From the first entry to the last, copy each one exactly.

Records for processing:
········

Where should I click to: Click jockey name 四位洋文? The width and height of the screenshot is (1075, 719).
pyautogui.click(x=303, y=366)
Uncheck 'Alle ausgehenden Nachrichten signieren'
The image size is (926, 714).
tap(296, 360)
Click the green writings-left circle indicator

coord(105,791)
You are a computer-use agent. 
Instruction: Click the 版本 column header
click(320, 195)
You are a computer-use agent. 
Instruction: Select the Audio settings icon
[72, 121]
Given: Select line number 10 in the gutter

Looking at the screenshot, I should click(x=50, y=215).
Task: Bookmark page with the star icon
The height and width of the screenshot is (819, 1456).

········

Written answer:
Where should I click to: Click jockey name 四位洋文? The width and height of the screenshot is (1075, 719).
pyautogui.click(x=303, y=366)
Uncheck 'Alle ausgehenden Nachrichten signieren'
The image size is (926, 714).
tap(296, 360)
Click the green writings-left circle indicator

coord(105,791)
You are a computer-use agent. 
Instruction: Click the 版本 column header
click(320, 195)
You are a computer-use agent. 
Instruction: Select the Audio settings icon
[72, 121]
Given: Select line number 10 in the gutter

Looking at the screenshot, I should click(x=50, y=215).
Task: Bookmark page with the star icon
The height and width of the screenshot is (819, 1456).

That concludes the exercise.